«Bannir les mendiants est indigne de la société suisse»

La Cour constitutionnelle du canton de Vaud a validé le 10 mai 2017 l’interdiction de la mendicité adoptée par le Grand Conseil en automne 2016. Tendre la main sera passible d’une amende de 50 à 100 francs voire beaucoup plus s’il s’agit de réseaux organisés de mendicité ou d’exploitation d’enfants. Les opposants dénoncent une vision discriminatoire envers les plus pauvres.

Les juges de la Cour constitutionnelle ont estimé en séance publique que l’interdiction de la mendicité au nom du respect de l’ordre public ne violait pas la Constitution vaudoise. Un mendiant ne peut pas se prévaloir de la liberté économique puisqu’il reçoit de l’argent sans contrepartie. Ceux qui, par charité, leur remettent de l’argent ne peuvent pas invoquer la liberté religieuse, puisqu’ils ont la liberté de faire des dons, notamment aux associations qui travaillent en faveur des plus démunis. La question n’est cependant pas encore définitivement tranchée. Un recours au Tribunal Fédéral est en effet probable. En outre, avant son entrée en vigueur, le Conseil d’Etat vaudois doit édicter des mesures d’application.

Quatre des cinq juges ont estimé que l’intérêt public de l’Etat à maintenir l’ordre sur son territoire justifiait ces atteintes aux libertés fondamentales. En effet «la mendicité suscite des réactions de gêne, de rejet, de réprobation, voire d’insultes». Le Tribunal fédéral, qui a statué sur une interdiction similaire à Genève en 2008, avait déjà balisé le terrain dans ce sens et a été abondamment cité par la Cour.

Une vision discriminatoire envers les pauvres

Après l’échec du référendum lancé par l’extrême gauche et les milieux chrétiens contre la loi, le jugement de la Cour constitutionnelle revêtait une grande importance pour les opposants. Le comité vaudois contre l’interdiction de la mendicité a fait par de sa consternation. Selon lui, «elle est restée emprisonnée dans une vision discriminatoire envers les plus pauvres, définissant l’intérêt public au seul regard des personnes bien portantes et bien-pensantes qui se disent ‘dérangées’ par les mendiants. Cette vision est honteuse et indigne de notre société, dont la force se mesure au bien-être du plus faible de ses membres, selon les termes du préambule de la Constitution fédérale», indique le 10 mai un communiqué.

______

Traduisez en anglais la phrase suivante, tirée de l'article sur l'interdiction de la mendicité : « Un mendiant ne peut pas se prévaloir de la liberté économique puisqu'il reçoit de l'argent sans contrepartie. »

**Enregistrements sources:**

______

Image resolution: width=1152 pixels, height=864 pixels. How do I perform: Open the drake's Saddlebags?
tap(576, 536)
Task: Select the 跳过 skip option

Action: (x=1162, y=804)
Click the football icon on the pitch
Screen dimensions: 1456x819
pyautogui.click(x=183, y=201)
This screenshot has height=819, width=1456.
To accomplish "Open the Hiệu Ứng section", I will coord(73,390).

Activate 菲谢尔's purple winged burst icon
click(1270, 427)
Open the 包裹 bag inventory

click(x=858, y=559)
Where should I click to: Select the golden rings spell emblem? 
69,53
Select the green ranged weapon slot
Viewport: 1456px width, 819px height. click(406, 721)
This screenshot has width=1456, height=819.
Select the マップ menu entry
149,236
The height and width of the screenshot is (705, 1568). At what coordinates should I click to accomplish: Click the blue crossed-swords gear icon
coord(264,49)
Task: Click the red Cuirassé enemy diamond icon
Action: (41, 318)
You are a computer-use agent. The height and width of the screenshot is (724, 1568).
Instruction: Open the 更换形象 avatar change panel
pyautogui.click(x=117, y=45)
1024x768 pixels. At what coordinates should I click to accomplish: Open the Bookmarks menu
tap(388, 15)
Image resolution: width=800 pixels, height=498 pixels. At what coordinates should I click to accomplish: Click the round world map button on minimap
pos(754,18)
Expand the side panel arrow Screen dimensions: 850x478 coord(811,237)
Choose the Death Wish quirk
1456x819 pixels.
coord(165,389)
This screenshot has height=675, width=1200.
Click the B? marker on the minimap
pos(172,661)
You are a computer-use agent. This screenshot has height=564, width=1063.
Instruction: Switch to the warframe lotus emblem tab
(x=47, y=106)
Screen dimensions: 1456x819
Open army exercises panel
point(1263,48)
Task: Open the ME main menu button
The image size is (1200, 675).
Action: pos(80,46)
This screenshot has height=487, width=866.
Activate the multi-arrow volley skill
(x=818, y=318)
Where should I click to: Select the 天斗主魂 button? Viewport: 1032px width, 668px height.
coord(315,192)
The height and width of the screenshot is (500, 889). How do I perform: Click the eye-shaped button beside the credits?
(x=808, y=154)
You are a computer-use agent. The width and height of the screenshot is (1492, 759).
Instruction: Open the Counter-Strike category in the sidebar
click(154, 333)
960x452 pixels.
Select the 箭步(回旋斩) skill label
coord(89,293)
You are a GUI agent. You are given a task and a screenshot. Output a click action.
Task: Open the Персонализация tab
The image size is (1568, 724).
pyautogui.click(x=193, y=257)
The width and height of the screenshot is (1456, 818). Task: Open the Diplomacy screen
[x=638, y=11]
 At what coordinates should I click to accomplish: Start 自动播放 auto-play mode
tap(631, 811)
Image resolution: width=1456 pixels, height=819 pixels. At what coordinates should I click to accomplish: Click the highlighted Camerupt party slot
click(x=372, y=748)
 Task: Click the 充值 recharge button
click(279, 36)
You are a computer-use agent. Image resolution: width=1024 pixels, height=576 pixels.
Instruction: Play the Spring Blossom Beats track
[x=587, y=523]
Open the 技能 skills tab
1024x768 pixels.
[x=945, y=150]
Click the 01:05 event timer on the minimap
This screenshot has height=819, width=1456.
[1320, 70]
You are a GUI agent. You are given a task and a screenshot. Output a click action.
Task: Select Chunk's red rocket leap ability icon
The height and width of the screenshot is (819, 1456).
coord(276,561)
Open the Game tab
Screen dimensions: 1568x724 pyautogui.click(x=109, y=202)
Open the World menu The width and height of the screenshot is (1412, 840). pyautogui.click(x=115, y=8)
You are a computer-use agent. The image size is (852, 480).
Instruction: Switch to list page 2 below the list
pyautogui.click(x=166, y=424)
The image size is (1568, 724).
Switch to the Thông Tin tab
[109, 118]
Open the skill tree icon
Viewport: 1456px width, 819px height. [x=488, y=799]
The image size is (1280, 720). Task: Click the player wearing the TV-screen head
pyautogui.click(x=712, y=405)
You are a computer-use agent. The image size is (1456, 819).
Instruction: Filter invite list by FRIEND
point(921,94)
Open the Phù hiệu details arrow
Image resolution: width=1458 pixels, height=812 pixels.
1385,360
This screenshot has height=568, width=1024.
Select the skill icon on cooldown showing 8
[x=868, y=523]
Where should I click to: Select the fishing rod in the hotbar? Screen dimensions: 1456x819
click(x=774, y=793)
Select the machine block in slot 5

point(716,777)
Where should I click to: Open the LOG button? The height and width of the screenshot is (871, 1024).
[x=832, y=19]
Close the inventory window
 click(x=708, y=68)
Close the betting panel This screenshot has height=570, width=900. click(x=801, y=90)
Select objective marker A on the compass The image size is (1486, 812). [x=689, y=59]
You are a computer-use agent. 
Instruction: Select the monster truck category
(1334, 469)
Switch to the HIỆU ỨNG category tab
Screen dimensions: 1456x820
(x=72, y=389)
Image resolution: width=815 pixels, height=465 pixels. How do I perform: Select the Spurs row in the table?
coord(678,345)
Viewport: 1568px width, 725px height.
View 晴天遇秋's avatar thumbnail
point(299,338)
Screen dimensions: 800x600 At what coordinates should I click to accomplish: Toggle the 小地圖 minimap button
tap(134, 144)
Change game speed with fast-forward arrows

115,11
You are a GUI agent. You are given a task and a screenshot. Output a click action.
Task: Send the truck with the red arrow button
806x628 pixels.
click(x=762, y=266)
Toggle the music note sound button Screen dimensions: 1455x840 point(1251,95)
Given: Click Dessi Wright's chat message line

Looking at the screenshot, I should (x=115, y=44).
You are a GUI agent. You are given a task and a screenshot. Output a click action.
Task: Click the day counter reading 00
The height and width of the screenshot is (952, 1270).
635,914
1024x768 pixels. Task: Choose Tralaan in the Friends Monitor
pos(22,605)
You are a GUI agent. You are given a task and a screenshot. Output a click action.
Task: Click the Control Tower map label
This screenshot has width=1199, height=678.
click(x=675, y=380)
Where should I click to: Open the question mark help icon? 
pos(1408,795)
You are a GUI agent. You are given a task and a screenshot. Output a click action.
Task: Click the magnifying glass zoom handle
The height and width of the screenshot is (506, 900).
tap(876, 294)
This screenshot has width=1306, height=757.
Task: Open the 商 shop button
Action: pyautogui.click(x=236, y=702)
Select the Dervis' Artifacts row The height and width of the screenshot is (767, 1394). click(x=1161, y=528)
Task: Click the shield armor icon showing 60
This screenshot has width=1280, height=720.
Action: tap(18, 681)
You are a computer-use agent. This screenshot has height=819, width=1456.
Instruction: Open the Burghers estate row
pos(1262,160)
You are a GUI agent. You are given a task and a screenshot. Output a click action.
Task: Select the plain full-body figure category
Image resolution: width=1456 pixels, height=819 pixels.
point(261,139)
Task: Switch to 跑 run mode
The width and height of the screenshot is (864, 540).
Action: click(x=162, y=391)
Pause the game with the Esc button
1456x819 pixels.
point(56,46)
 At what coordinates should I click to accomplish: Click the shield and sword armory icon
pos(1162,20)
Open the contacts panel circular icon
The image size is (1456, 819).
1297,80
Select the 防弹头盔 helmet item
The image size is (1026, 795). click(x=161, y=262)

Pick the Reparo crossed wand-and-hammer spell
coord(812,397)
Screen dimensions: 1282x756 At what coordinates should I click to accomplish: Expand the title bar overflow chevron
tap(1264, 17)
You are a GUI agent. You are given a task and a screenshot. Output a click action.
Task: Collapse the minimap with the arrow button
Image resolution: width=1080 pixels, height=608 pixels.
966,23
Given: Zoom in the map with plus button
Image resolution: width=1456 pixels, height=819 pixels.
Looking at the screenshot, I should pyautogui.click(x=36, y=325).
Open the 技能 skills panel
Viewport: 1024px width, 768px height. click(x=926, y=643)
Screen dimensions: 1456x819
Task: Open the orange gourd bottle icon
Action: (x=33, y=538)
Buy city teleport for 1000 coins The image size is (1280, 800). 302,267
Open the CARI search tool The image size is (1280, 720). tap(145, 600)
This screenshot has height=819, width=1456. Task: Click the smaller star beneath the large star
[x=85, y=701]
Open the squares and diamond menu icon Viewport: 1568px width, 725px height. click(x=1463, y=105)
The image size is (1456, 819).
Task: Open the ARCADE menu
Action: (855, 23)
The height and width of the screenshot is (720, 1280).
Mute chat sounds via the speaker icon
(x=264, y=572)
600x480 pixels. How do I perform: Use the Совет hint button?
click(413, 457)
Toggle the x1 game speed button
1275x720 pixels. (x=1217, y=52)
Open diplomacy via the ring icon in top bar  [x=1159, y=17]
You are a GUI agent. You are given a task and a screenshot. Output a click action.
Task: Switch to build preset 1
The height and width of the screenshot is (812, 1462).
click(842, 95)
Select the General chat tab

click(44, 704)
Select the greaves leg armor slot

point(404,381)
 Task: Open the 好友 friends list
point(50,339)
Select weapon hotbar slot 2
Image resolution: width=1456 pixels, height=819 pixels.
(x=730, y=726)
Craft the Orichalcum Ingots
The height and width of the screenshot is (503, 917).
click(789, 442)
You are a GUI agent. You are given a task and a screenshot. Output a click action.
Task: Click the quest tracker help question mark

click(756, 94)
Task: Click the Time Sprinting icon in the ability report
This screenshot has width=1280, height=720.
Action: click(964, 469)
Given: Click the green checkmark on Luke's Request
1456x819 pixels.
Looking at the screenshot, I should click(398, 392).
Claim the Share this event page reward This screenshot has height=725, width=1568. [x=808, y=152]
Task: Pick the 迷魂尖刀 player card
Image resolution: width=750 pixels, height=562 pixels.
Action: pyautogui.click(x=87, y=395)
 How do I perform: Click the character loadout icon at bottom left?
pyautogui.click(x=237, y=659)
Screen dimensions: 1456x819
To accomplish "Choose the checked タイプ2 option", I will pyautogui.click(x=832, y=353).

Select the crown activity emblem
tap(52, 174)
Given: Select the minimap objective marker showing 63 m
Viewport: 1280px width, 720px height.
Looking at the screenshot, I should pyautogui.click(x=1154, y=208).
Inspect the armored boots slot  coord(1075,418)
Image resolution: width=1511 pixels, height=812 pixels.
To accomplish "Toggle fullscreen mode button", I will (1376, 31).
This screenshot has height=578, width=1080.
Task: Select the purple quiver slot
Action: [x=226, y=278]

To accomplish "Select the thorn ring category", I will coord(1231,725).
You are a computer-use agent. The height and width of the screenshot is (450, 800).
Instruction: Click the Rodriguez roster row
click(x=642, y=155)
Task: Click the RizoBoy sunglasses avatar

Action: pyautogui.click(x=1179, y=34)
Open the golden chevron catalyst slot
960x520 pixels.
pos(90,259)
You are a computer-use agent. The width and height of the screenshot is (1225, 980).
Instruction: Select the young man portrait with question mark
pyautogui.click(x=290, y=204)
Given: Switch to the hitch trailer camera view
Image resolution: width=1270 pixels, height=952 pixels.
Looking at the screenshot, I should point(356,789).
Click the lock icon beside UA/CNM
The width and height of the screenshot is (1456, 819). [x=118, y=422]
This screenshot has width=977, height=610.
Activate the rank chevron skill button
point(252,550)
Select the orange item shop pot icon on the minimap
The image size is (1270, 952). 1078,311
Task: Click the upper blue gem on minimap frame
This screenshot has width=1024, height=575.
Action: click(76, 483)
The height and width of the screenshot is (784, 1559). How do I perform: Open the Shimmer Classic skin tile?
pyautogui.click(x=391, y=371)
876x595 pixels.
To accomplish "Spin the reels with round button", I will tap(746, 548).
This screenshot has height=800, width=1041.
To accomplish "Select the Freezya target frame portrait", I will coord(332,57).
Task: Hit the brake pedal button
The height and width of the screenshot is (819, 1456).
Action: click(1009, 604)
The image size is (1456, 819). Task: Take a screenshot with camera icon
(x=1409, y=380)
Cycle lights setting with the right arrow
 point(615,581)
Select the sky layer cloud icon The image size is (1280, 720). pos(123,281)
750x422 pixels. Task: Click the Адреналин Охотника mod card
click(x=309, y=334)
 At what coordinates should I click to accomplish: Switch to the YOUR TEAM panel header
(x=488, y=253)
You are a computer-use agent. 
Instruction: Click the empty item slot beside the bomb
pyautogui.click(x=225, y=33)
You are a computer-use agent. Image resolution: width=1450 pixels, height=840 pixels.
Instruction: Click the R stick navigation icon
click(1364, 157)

______

**Réponse:**
A beggar cannot invoke economic freedom, since he receives money without giving anything in return.